Bahrain, which houses a major US military base, was hard-hit by Iranian attacks on the Gulf, launched in response to US and Israeli strikes on Iran. “In accordance with previous investigations carried out by the prosecutor’s office in cases of espionage on behalf of foreign entities and sympathy for Iranian aggression, the security services dismantled an organisation linked to the Revolutionary Guards,” the ministry said in a statement.
UK deploys warship
Britain said on Saturday it was deploying its warship HMS Dragon to the Middle East in preparation for a potential multinational effort to protect shipping in the Strait of Hormuz once conditions allow.

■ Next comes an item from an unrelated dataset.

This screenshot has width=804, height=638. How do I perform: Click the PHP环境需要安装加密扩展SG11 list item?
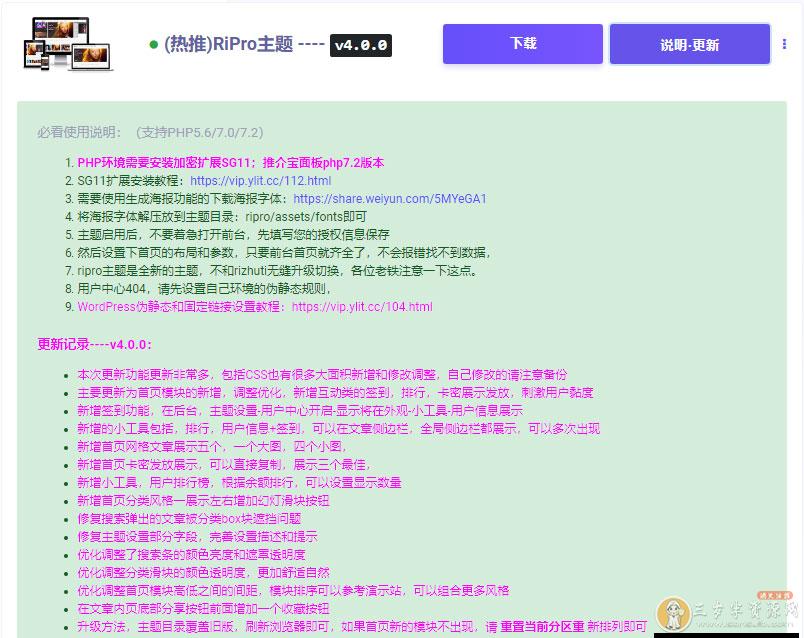click(230, 163)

HMS Dragon, an air defence destroyer, was sent to the Eastern Mediterranean in March, shortly after the start of the Iran war, to help defend Cyprus. “The pre-positioning of HMS Dragon is part of prudent planning that will ensure that the UK is ready, as part of a multinational coalition jointly led by the UK and France, to secure the Strait, when conditions allow,” a spokesperson for Britain’s Ministry of Defence said.
Strikes in Lebanon
The Israeli onslaught in Lebanon continued as the authorities reported eight people killed in Israeli air strikes in southern Lebanon on Saturday, with more raids targeting a highway south of Beirut outside Hezbollah’s traditional strongholds and far from the centre of ongoing fighting.
The fresh attacks came in spite of a three-week-old ceasefire between Israel and Hezbollah.
Lebanon’s state-run National News Agency reported a series of Israeli strikes across the south, including one on the town of Saksakiyeh.
The health ministry said that raid “resulted in an initial toll of seven martyrs, including a girl, and 15 wounded, including three children”.
The ministry reported that another Israeli strike on a motorbike in the city of Nabatieh hit “a Syrian national and his 12-year-old daughter”.
“After they managed to move away from the site of the first strike, the drone attacked a second time,” killing the father, the ministry said, adding the drone then targeted the girl “directly for a third time”. The girl was undergoing life-saving surgery, it added.
The Israeli military said it had struck more than 85 Hezbollah infrastructure sites in the past 24 hours.
Hezbollah lawmaker Hassan Fadlallah on Saturday warned of “a new phase, in which the resistance [Hezbollah] will not accept a return to pre-March 2”.
Hezbollah said on Saturday that it had targeted troops in northern Israel with a drone in response to the continued strikes. In addition to its drone attack in northern Israel, the group also claimed attacks on Israeli military targets inside Lebanon using rockets and drones.
On the other hand, US Central Command said that 58 commercial vessels have been redirected and four others disabled since the naval blockade of Iranian ports began on April 13.
Additionally, Iran’s Islamic Revolutionary Guard has threatened to target US sites in the region and “enemy ships” if its tankers come under fire, Iranian media reported.